La pintura abstracta y la fotografía forman parte de mi forma de entender la creación. Igual que la escritura, son maneras de observar el mundo, de detenerme en lo que me rodea y de explorar caminos que no siempre pueden recorrerse con las palabras.

Mi trabajo como artista plástico se desarrolla principalmente en el ámbito de la pintura abstracta, utilizando técnicas mixtas y acuarela. No suelo partir de una imagen preconcebida ni de un proyecto completamente definido. Prefiero que cada obra vaya encontrando su propio camino durante el proceso de creación. A medida que trabajo, el color, la materia y el gesto dialogan entre sí y sugieren nuevas posibilidades que no estaban previstas al comienzo.

Concedo una especial importancia al soporte. Papel, madera o lienzo no son un simple fondo sobre el que pintar; cada uno aporta su textura, su resistencia, su capacidad de absorber la materia y, en definitiva, su propio carácter. Me interesa establecer un diálogo con esos materiales y dejar que formen parte activa de la obra.

La fotografía responde a esa misma manera de mirar. Más que buscar imágenes espectaculares, intento descubrir la belleza de lo cotidiano: una luz, una textura, un reflejo o una composición que, por un instante, transforma la percepción de un lugar o de un objeto.

Como Jaime Alejandre, considero la escritura, la pintura y la fotografía distintas formas de acercarme a la realidad. Cada una posee su propio lenguaje, pero todas comparten el mismo deseo de observar, experimentar y seguir aprendiendo.

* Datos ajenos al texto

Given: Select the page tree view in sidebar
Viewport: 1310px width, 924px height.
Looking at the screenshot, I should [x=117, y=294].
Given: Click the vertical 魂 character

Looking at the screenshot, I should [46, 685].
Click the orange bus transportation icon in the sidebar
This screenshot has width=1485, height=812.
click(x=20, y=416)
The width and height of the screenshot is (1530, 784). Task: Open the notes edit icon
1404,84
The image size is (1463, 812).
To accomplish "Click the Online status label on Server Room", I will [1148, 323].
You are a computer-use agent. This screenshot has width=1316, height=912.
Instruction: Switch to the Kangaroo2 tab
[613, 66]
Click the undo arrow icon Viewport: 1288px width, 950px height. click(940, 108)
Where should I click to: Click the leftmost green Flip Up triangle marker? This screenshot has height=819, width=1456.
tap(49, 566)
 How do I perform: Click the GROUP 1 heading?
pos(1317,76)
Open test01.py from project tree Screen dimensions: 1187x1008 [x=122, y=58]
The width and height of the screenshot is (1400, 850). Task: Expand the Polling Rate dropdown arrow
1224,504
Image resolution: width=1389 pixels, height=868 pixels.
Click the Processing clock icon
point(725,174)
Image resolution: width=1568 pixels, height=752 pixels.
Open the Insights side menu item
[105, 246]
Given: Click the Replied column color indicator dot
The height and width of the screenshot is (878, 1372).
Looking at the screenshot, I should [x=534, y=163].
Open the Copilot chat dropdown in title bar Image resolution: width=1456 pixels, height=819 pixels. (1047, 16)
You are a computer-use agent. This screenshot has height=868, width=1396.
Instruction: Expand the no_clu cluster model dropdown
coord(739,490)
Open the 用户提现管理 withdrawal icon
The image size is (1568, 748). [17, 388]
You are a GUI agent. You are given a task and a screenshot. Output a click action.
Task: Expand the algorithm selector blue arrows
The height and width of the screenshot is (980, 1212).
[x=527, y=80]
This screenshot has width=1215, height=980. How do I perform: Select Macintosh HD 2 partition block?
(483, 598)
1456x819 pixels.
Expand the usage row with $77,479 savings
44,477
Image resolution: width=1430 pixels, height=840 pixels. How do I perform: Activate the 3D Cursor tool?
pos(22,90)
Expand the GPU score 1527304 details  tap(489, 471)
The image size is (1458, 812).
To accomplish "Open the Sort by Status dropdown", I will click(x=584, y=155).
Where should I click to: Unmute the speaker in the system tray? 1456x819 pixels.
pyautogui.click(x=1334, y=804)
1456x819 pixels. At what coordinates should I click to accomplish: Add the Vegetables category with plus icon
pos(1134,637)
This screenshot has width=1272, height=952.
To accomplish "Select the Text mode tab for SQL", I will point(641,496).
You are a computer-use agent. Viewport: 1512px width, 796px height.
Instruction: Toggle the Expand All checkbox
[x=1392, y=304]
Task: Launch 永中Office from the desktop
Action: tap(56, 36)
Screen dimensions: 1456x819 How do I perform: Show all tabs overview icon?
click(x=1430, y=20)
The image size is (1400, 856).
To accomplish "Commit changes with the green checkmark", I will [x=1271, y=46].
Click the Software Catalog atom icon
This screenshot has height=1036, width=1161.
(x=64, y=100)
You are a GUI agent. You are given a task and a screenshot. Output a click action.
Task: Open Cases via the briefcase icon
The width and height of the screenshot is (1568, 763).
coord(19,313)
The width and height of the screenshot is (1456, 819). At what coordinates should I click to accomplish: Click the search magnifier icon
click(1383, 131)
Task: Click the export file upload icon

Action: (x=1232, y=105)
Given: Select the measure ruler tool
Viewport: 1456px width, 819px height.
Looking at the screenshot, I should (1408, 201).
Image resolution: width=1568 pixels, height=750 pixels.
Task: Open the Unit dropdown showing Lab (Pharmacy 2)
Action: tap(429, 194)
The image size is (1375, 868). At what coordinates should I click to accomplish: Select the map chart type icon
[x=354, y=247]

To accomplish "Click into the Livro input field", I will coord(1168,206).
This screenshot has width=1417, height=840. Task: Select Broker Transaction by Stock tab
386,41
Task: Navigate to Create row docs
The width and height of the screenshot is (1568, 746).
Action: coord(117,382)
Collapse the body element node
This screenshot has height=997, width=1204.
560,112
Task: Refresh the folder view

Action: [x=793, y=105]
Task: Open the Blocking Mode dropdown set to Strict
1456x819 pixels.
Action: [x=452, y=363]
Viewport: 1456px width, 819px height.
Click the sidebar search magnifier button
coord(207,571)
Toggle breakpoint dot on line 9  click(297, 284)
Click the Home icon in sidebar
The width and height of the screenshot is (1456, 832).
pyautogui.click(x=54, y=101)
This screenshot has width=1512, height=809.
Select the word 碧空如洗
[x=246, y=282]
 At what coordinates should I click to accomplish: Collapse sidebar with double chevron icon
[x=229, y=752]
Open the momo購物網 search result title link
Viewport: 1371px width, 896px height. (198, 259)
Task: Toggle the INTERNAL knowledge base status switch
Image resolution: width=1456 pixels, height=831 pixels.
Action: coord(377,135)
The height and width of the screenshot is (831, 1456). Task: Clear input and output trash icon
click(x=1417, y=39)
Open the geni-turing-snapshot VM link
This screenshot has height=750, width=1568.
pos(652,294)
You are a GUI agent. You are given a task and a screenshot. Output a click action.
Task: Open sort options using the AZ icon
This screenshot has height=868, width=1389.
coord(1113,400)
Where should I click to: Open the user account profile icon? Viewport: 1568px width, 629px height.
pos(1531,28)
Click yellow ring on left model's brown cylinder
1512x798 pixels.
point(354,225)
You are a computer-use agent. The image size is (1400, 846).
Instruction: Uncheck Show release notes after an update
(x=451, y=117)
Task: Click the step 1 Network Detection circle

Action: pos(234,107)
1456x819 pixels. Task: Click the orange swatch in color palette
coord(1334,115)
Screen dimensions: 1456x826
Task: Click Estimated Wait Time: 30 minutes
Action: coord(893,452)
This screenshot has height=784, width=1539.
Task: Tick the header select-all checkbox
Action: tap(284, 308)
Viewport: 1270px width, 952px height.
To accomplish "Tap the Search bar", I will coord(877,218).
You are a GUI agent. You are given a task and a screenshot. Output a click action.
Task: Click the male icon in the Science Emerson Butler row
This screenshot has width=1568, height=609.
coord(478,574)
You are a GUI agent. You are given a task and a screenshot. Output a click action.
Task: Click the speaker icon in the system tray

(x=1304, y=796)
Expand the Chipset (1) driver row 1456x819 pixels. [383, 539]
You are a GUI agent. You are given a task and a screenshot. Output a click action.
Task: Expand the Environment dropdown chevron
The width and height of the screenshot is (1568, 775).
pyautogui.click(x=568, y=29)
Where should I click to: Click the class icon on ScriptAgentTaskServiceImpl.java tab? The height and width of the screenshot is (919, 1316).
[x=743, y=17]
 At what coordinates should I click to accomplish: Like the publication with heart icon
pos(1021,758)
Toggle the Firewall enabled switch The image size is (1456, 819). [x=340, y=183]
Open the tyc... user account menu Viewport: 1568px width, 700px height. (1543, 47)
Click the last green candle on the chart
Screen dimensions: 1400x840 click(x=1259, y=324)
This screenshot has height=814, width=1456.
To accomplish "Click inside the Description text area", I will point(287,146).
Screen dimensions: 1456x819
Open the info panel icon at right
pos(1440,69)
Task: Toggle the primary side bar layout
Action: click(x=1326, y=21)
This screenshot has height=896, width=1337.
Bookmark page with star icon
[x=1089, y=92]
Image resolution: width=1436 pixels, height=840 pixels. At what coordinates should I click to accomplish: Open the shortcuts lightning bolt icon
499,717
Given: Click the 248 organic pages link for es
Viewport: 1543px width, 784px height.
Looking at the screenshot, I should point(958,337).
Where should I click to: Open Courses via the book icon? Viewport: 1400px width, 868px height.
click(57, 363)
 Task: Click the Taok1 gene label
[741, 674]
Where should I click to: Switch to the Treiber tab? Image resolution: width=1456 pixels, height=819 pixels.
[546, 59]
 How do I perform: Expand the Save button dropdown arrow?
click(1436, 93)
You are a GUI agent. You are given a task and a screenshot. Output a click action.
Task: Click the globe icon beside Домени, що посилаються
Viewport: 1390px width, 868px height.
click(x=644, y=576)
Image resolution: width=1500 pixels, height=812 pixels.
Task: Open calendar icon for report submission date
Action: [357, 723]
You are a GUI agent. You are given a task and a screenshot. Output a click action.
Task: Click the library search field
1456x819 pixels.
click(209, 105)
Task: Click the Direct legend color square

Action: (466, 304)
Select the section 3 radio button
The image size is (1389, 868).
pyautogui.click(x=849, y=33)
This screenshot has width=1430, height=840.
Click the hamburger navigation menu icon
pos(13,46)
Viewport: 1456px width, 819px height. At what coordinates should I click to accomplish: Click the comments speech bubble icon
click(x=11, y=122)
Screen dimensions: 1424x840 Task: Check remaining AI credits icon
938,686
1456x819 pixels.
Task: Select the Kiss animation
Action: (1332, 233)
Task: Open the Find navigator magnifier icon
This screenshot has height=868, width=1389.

Escribir, pintar y fotografiar son, para mí, distintas maneras de mirar

Cuando empiezo una pintura no sé exactamente cómo terminará. Suelo partir de una intuición, de un color, de una textura o de una emoción, pero dejo que sea la propia obra la que marque el camino. El proceso tiene tanta importancia como el resultado, porque es durante ese recorrido cuando aparecen soluciones, equilibrios y descubrimientos que no habría podido prever.

Me interesa trabajar con acuarela y técnicas mixtas precisamente por esa capacidad de combinar la intención con lo inesperado. El agua, las transparencias, las superposiciones y la materia introducen un componente de incertidumbre que no intento evitar, sino integrar en la obra.

Del mismo modo, el soporte nunca es un elemento neutro. Su textura, sus imperfecciones y su respuesta a los materiales influyen en cada decisión y forman parte del resultado final.

La fotografía artística comparte esa misma actitud. Salgo a caminar sin buscar una imagen concreta. Observo, espero y dejo que sea la realidad la que me sugiera una fotografía. Muchas veces basta un cambio de luz o un detalle apenas perceptible para descubrir una imagen que antes no existía.

Tanto en la pintura abstracta como en la fotografía disfruto del proceso de creación. Más que alcanzar un resultado previsto, me interesa dejar espacio para que cada obra encuentre su propia forma y pueda establecer un diálogo con quien la contempla.